_ABOUT THIS TASK_
No line before the one holding "How do I perform: Click" is to be copied; that line and all after it, through the end of the listing, are returned exactly, minus pictures.
───── MATERIAL PROVIDED
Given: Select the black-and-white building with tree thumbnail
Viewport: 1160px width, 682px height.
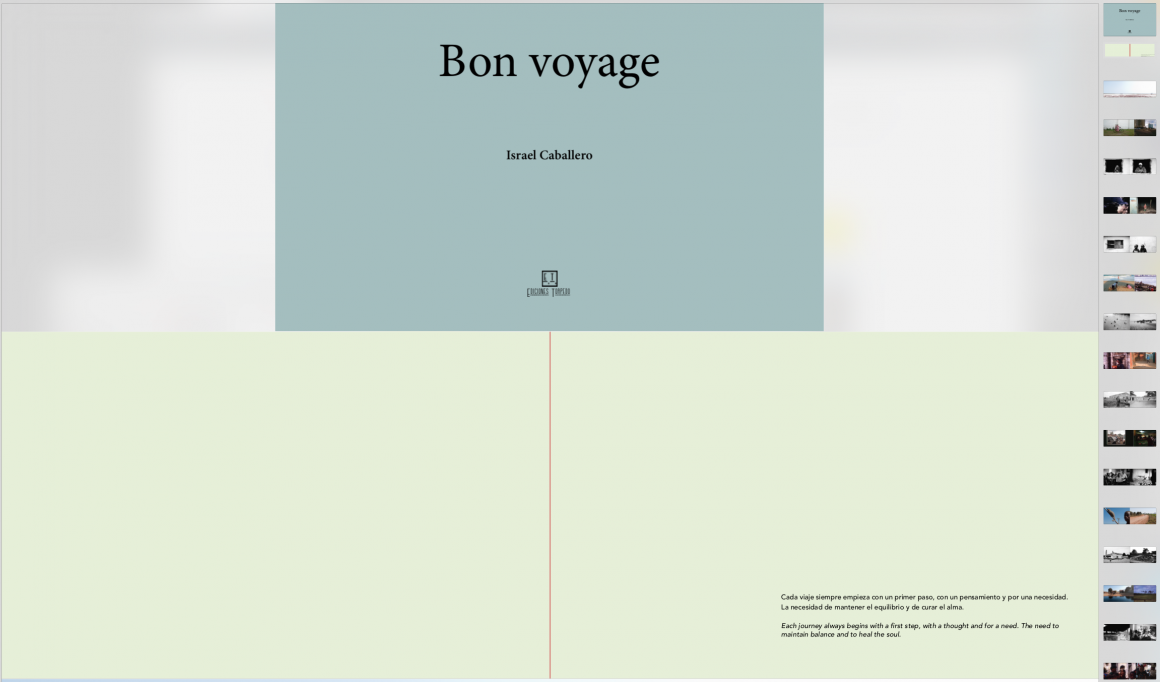Looking at the screenshot, I should click(1129, 399).
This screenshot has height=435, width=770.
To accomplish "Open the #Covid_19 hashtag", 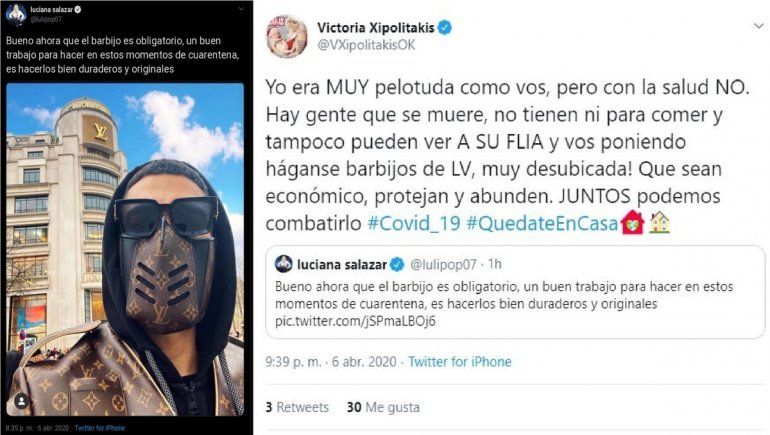I will [x=414, y=223].
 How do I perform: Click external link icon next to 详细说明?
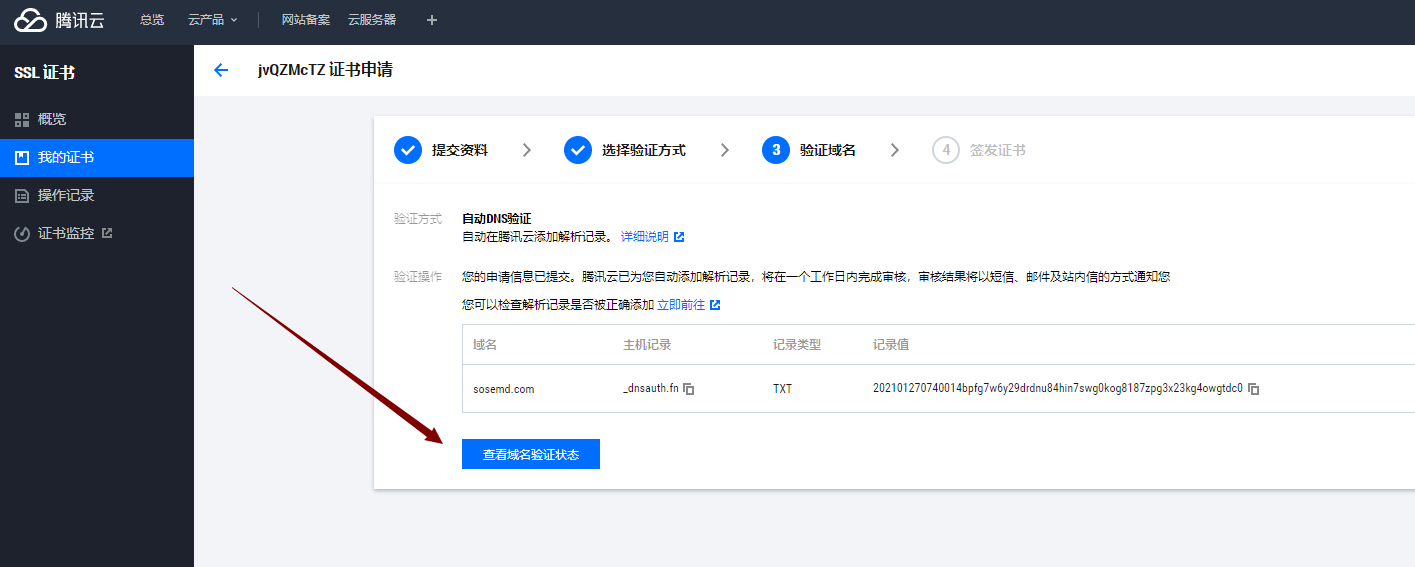pos(679,237)
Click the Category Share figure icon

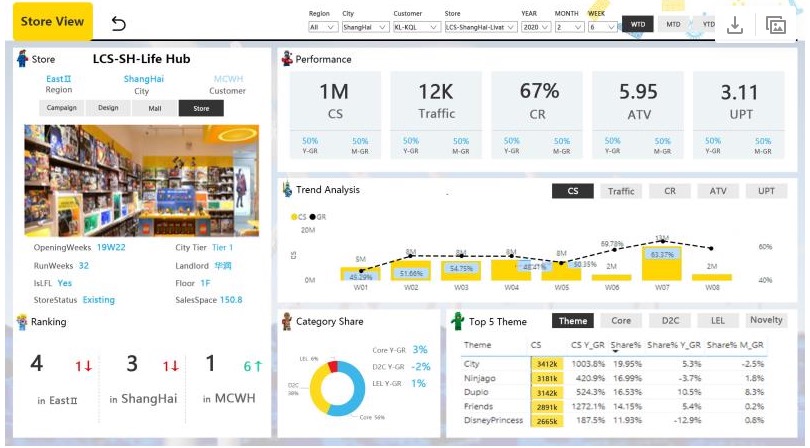coord(286,321)
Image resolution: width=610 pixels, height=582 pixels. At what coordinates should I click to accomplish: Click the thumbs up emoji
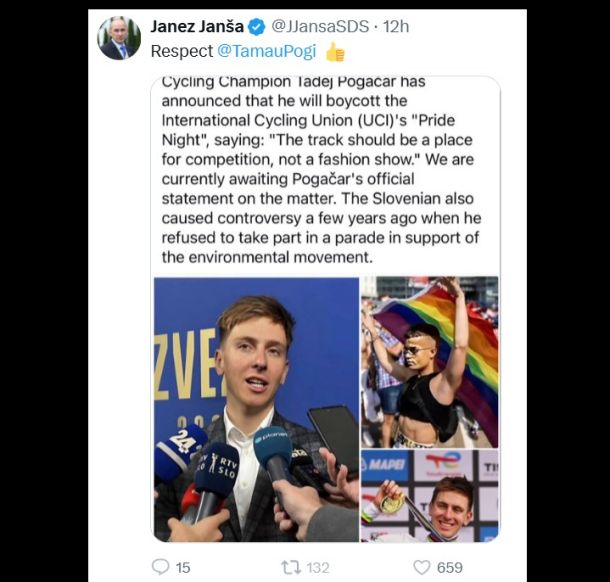coord(335,52)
──────────
_EXPECTED OUTPUT_
 How do I perform: Click external link icon next to 详细说明?
pos(679,237)
Click the Category Share figure icon

coord(286,321)
Image resolution: width=610 pixels, height=582 pixels. At what coordinates should I click to accomplish: Click the thumbs up emoji
coord(335,52)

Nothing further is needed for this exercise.